- Extract to read:
Tuesday, February 07, 2006

Libraries as Terrorist Sanctuaries

There is a provocative article from Professor Richard L. Cravatts Ph.D. over at TCS Daily entitled "Libraries as Terrorist Sanctuaries."

Here's the set up:

After a credible terror threat to Brandeis University (in neighboring Waltham, Mass.) was traced to a public computer at the Newton Free Library on January 18th, the FBI and local police, eager to prevent a deadly criminal act and hoping to apprehend the perpetrator, rushed to the Newton Free Library to secure the computer on which the threats had been sent, with the possibility of identifying the nature of the threat and the person behind it.

The authorities, with good reason, thought they might have a ticking time bomb situation; something like you see on that TV show "24" or other such programs. Evidently the library's director didn't see it that way.

- Source data:
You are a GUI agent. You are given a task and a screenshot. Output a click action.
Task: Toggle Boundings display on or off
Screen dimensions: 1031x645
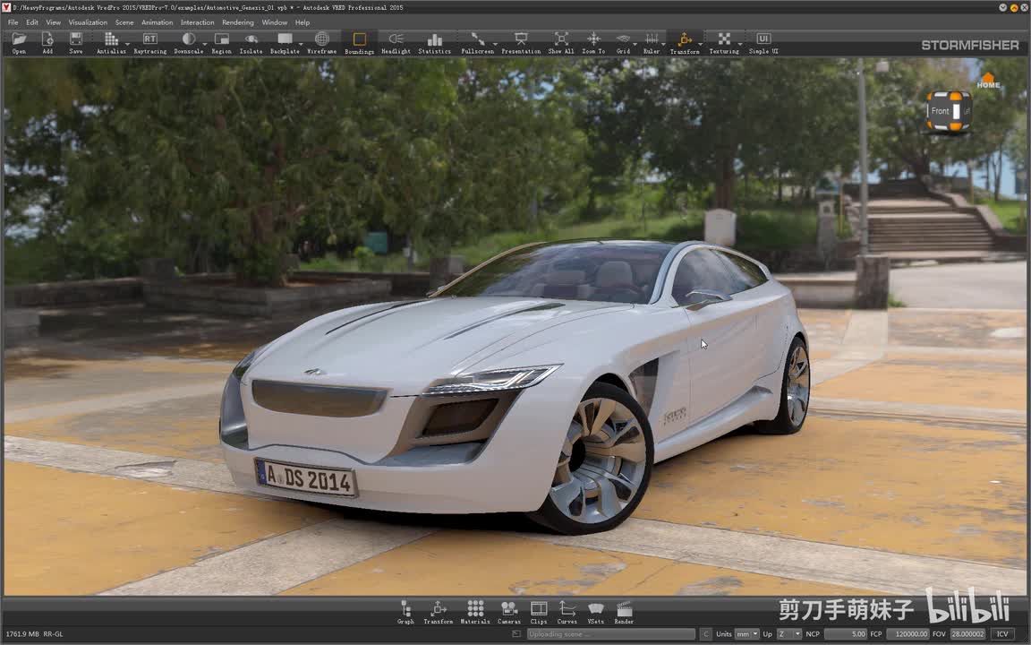point(359,43)
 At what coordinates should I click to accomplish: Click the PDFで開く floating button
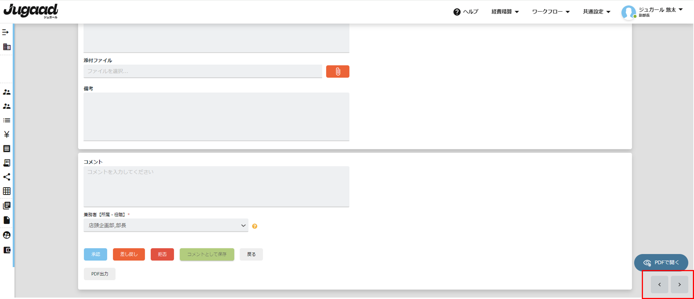pos(661,262)
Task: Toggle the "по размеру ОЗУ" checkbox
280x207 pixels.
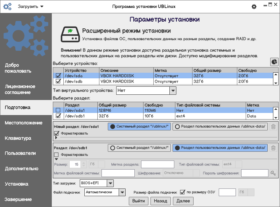Action: 182,192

- Questions on the material:
1. Translate this sentence from the post about libraries as terrorist sanctuaries into Spanish: "There is a provocative article from Professor Richard L. Cravatts Ph.D. over at TCS Daily entitled "Libraries as Terrorist Sanctuaries.""
2. In the post about libraries as terrorist sanctuaries, where was the terror threat to Brandeis University traced?

- Task solutions:
1. Hay un artículo provocador del profesor Richard L. Cravatts, Ph.D., en TCS Daily titulado «Libraries as Terrorist Sanctuaries».

2. To a public computer at the Newton Free Library.